Lance Dewease at Lincoln Speedway. (Paul Arch Photo)
Lance Dewease was the winner of the 2019 Priority Aviation $20,000 Knoxville Nationals Sponsorship. (Paul Arch Photo)

Lance Dewease Is In A Groove

When the 2015 season came to a close, it looked as if Lance Dewease’s sprint car racing career may be nearing its end.

He had been driving the Dietz Motorsports No. 14 machine, but the team was leaving the sport at the end of the season. Dewease was prepared to hang up his helmet.

“I was retired,” Dewease said. “I was done, probably. My wife wanted me to get out of it. When we learned the 14 was done, I was already setting stuff in motion to be done.”
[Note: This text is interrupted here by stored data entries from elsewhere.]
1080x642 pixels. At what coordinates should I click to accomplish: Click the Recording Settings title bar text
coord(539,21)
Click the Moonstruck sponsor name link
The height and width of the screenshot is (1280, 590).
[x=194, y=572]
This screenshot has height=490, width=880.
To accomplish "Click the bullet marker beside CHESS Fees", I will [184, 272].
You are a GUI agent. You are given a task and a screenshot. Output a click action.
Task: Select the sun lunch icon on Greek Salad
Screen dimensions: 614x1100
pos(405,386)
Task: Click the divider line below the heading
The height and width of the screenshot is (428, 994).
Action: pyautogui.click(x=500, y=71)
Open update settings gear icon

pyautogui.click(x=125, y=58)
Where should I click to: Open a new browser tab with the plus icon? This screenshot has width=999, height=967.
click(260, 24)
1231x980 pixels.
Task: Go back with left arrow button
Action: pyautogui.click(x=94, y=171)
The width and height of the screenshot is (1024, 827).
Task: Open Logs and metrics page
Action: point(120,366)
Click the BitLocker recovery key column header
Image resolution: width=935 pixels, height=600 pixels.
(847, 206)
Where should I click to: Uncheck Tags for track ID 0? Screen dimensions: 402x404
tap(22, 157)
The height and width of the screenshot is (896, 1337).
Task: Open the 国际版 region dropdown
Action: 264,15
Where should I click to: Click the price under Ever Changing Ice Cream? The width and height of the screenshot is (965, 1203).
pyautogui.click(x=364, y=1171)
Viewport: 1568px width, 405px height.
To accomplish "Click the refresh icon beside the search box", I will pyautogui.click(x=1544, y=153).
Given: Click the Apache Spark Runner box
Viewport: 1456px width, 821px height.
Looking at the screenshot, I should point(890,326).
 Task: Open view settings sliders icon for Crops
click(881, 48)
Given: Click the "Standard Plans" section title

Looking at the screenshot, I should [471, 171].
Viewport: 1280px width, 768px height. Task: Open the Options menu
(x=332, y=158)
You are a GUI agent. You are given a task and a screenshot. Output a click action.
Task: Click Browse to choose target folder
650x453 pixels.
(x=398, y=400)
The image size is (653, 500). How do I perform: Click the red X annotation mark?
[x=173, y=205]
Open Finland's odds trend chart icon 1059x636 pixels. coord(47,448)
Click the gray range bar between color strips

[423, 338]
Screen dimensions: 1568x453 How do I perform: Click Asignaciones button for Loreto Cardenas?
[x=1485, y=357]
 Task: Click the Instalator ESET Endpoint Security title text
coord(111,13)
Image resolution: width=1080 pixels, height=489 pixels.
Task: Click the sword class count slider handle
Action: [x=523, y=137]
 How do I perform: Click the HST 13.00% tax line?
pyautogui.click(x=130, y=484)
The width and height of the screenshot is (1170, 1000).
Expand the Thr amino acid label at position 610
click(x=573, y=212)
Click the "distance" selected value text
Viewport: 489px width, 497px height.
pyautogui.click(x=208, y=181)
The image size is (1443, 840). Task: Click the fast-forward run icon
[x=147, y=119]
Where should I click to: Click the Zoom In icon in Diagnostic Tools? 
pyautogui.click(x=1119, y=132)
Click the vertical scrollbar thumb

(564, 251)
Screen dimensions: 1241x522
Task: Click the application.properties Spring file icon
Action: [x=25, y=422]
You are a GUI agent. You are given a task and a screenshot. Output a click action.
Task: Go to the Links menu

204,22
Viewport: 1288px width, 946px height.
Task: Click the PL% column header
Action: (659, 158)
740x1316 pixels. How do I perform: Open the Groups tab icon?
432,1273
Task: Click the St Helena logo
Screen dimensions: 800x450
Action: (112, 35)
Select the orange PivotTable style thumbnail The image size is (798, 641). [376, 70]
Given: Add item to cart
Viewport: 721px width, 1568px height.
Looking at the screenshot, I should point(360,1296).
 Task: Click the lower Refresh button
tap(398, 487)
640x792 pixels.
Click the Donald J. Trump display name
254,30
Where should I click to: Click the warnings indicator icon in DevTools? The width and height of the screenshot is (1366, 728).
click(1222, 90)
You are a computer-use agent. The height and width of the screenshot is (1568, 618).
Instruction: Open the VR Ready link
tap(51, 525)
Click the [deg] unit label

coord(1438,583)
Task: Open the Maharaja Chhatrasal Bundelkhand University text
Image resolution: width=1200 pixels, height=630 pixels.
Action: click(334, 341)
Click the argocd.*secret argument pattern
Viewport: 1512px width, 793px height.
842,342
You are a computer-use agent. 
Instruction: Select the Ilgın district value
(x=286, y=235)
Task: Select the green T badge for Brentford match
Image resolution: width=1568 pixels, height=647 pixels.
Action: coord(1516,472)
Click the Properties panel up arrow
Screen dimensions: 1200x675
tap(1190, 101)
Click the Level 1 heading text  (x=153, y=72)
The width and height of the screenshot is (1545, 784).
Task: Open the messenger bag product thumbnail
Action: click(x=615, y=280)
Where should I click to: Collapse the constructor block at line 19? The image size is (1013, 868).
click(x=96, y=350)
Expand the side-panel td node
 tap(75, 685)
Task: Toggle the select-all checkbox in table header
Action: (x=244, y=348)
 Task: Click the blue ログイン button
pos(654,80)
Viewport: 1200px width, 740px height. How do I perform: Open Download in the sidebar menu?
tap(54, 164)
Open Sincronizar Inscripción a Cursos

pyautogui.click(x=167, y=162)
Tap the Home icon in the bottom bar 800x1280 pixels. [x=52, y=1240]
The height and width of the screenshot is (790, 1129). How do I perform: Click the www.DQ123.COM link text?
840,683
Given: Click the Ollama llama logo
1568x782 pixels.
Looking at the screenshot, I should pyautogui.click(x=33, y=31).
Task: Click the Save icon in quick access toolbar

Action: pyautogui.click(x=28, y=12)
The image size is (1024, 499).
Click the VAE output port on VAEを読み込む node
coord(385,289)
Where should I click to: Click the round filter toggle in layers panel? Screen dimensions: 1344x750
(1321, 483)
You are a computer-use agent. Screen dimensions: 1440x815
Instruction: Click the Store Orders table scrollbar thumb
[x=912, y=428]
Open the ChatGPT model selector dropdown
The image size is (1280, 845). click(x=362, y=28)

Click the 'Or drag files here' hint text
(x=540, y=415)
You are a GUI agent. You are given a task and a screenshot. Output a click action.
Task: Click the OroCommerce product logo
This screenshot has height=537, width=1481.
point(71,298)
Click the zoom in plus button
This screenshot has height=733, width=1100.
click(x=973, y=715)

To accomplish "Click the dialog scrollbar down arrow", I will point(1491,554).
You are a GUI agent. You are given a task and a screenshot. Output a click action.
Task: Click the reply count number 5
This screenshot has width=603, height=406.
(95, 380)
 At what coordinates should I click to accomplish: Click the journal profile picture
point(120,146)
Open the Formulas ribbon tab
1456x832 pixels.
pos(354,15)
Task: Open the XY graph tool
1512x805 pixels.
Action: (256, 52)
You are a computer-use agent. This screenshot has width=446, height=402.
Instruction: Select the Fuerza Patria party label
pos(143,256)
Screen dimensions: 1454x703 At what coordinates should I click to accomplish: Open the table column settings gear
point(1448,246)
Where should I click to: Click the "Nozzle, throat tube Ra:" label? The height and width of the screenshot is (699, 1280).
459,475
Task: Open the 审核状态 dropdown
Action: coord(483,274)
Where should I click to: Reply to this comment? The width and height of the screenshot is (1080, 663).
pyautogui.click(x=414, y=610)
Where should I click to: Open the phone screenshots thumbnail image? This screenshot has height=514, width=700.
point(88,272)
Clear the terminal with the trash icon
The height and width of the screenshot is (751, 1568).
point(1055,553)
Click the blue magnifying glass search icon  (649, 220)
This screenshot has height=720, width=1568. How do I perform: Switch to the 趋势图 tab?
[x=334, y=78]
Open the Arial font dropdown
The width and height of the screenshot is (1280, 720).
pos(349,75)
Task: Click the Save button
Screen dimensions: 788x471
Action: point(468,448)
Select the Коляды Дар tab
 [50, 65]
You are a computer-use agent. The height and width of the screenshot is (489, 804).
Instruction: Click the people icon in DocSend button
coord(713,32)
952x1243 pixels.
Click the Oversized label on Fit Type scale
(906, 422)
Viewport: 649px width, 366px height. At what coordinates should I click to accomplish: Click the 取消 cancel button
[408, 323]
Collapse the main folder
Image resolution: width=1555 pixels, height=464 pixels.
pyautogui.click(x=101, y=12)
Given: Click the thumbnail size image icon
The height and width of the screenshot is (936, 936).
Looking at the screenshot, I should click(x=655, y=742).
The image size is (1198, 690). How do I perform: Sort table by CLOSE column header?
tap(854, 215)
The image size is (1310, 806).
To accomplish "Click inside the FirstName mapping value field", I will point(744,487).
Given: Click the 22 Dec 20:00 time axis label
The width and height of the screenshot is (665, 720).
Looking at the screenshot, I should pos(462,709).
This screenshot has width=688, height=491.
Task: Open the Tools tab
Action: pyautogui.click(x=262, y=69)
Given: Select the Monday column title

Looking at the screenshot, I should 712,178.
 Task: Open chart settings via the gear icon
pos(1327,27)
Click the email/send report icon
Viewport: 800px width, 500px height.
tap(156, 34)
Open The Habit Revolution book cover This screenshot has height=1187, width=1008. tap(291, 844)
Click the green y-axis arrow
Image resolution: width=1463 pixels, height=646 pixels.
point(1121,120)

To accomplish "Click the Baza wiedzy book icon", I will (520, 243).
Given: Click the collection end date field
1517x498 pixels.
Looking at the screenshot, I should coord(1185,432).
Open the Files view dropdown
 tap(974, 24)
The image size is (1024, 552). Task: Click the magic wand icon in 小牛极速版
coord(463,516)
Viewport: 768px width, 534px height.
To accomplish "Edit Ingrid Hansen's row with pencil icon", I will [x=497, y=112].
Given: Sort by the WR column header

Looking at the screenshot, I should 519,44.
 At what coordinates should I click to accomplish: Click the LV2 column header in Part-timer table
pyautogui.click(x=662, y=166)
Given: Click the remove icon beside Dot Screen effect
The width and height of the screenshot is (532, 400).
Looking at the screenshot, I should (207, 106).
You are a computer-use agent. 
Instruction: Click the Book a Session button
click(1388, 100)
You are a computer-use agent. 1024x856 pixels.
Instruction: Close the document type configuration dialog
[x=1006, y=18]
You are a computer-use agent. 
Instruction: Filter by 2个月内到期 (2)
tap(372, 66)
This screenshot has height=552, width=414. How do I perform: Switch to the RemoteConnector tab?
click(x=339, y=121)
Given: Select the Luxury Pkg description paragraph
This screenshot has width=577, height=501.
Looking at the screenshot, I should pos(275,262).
Around the same time, Donnie Kreitz announced his retirement from the sport due to the lingering effects of a concussion.

“I got word that Donnie might be hunting for a driver and I called him and the rest is history,” Dewease said. A phone conversation between the two longtime rivals resulted in a partnership for the 2016 season with Dewease wheeling the familiar No. 69k sprint car.

The results have been nothing short of spectacular with Kreitz, Dewease and 85-year-old Hall of Fame mechanic Davey Brown Sr. turning the wrenches.

“It’s been great,” Dewease said. “What’s been great about it is when we’re no good; we’re no good and nobody worries about it. There’s no pointing fingers. There’s no blaming anybody. We just go on to the next race.”

Dewease has 42 victories driving Kreitz’s powder-blue machine, including eight in 35 starts this season.

“Everybody has so much experience here,” he said. “We’ve all been doing this a long time. We know how quick things can change for the good or the bad. It’s just part of it and you just move on.”

The team doesn’t race every weekend and instead focuses on the higher-paying time-trial races. That plan has worked to perfection as they’ve scored numerous big victories with a ridiculous winning percentage for modern sprint car racing at about 30 percent. Dewease won 12 races in 30 starts during 2018.

Every major event in central Pennsylvania has been won by the Hall of Fame Dream Team at least once in the past four seasons.

“That’s what we gear ourselves up for is all the big shows,” Dewease said. “The schedule we do and everything we work for is geared toward the big shows. We’ve been very fortunate to be fast enough to be in contention for a lot of the big shows.”

Lance Dewease celebrates in victory lane after winning the World of Outlaws Morgan Cup finale at Williams Grove Speedway. (Dan Demarco photo)

There’s no doubt Dewease is happy he didn’t retire.

“This is one of the best things to ever happen to me,” he said. “I’m really having fun again at racing. It’s nice to be doing it at my age now and having fun being competitive anywhere we go and getting to do other things, too, golfing, family time, instead of running 80, 90 races a year. We run this limited schedule, which suites everybody involved. It’s just perfect.”

Dewease, of Fayetteville, Pa., won the Williams Grove Speedway National Open last year, beating the World of Outlaws and earning $56,000. It was his fourth win in the event with his fourth different car owner.

He also won the Summer Nationals and Morgan Cup at the Grove during this incredible four-year run. He broke Fred Rahmer’s win record at the historic half-mile oval last year and has now won 98 features there.

At Port Royal Speedway, he dominated the Tuscarora 50 in 2017 and ’18 and has six victories in the event.

Neither Kreitz nor Dewease raced a lot at Lincoln Speedway, but they’ve been fast there, too. Dewease beat the Outlaws at Lincoln this season. He also won the Weldon Sterner Memorial at the three-eighths-mile track this year.

He has scored nine Pennsylvania Speedweek victories during the past four years as well.